Литмир - Электронная Библиотека
A
A

На пятый день абсурда, творимого при полном попустительстве полиции, заговорили о том, что евреев необходимо приструнить. И в ту же ночь, неожиданно, начались массовые погромы, налётчики громили всё, что хоть в какой-то степени принадлежало "детям израилевыми", не брезгуя при этом, попутно, заниматься банальным грабежом. И снова, пресса не осталась в стороне, с невероятной скоростью напечатав экстренные выпуски посвящённые ночным событиям. Поражало то, как оперативно были "выданы на-гора" соответствующие статьи о творимом варварстве. При этом всё это было незамедлительно, со "скоростью света отредактировано", набрано и незамедлительно напечатано. В этой супер скоростной гонке за сенсацией не подкачали и их зарубежные коллеги, с невероятной скоростью перепечатавшие некоторые статьи о жутких еврейских погромах и сопровождающих их многочисленных жертвах. И откуда они только появились, если каждую ночь евреи проводили вне приделов столицы. Да и сами статьи шли с небольшими такими комментариями, такими как: "А что вы хотите? Что ещё можно ожидать от этих агрессивных русских варваров? Да-да, от этих дикарей иного ожидать и не стоит. Вот именно, они намного кровожаднее наших неугомонных бунтовщиков, шотландцев".

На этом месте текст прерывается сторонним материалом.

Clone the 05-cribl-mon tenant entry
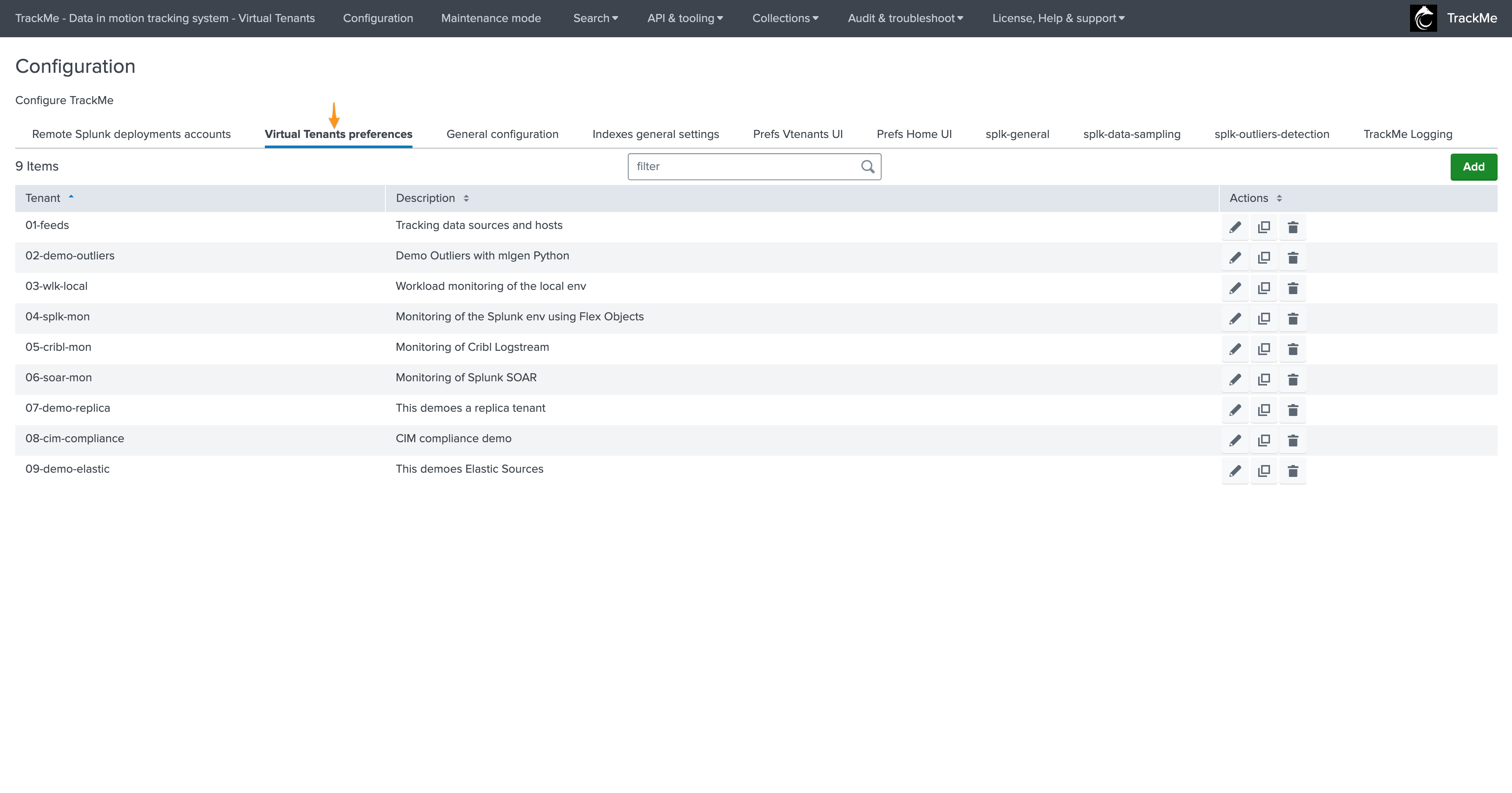Image resolution: width=1512 pixels, height=793 pixels. click(x=1264, y=349)
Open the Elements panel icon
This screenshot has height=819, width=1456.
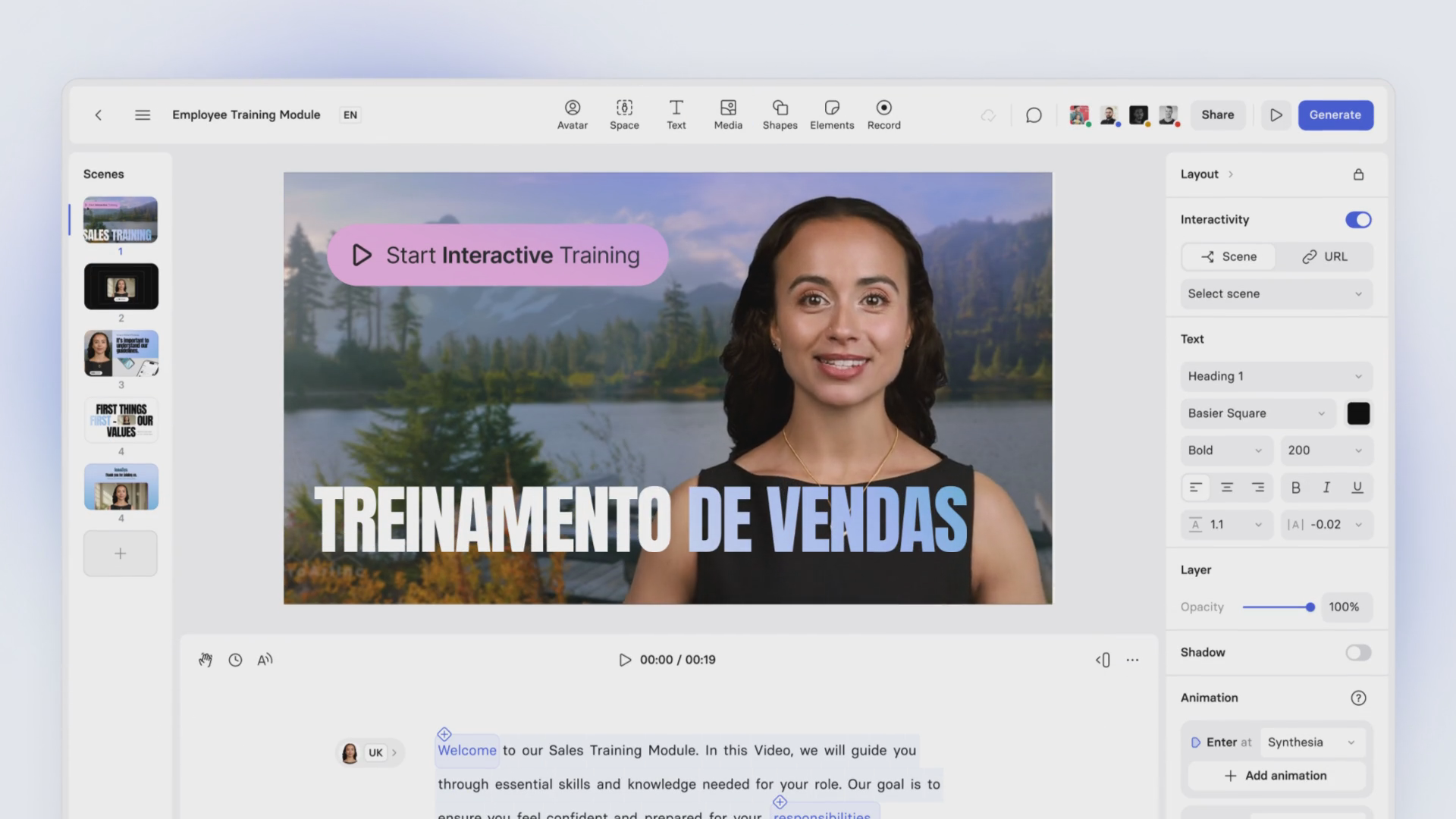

На этом фоне, никто не обратил внимания на то, что в "ночь возмездия", именно так её прозвали в прессе, было совершено нападение на десяток иноземных гостей, только что прибывших в столицу, и покинувших вокзал, дабы сесть в экипажи, зафрактованные встречающим их чиновником. И надо же, они оказались геологами, приглашёнными русской академией наук, для проведения исследовательской работы по прокладке дальневосточной ветки железной дороги. Пусть эти господа не были похожи на обвинённых во всех бедах евреев, ну ни капельки, но на них набросилась толпа разъярённых горожан, до этого мирно бродившая неподалёку. И эта, мгновенно "вскипевшая праведным гневом" толпа, истошно вопя: "Бей жидов!" — Аккуратно, но при этом весьма основательно "намяла бока" опешившим закордонным спецам. Что послужило причиной экстренного бегства пострадавших на родину, пока не них снова не напали и на этот раз не покалечили. "Забегая вперёд" нужно сказать, что об этом инциденте, Лопухин узнал только из газетных статей прессы. И был наш канцлер сильно взбешён тем, фактом, что про это ЧП вообще имело место быть. И главное, Олег Игоревич не мог взять в толк. Почему он узнал о том, что пострадали столь нужные для государева дела специалисты из газет, а не из доклада чиновников, ответственных за приём и безопасность этих долгожданных и весьма дорогих, во всех смыслах, гостей?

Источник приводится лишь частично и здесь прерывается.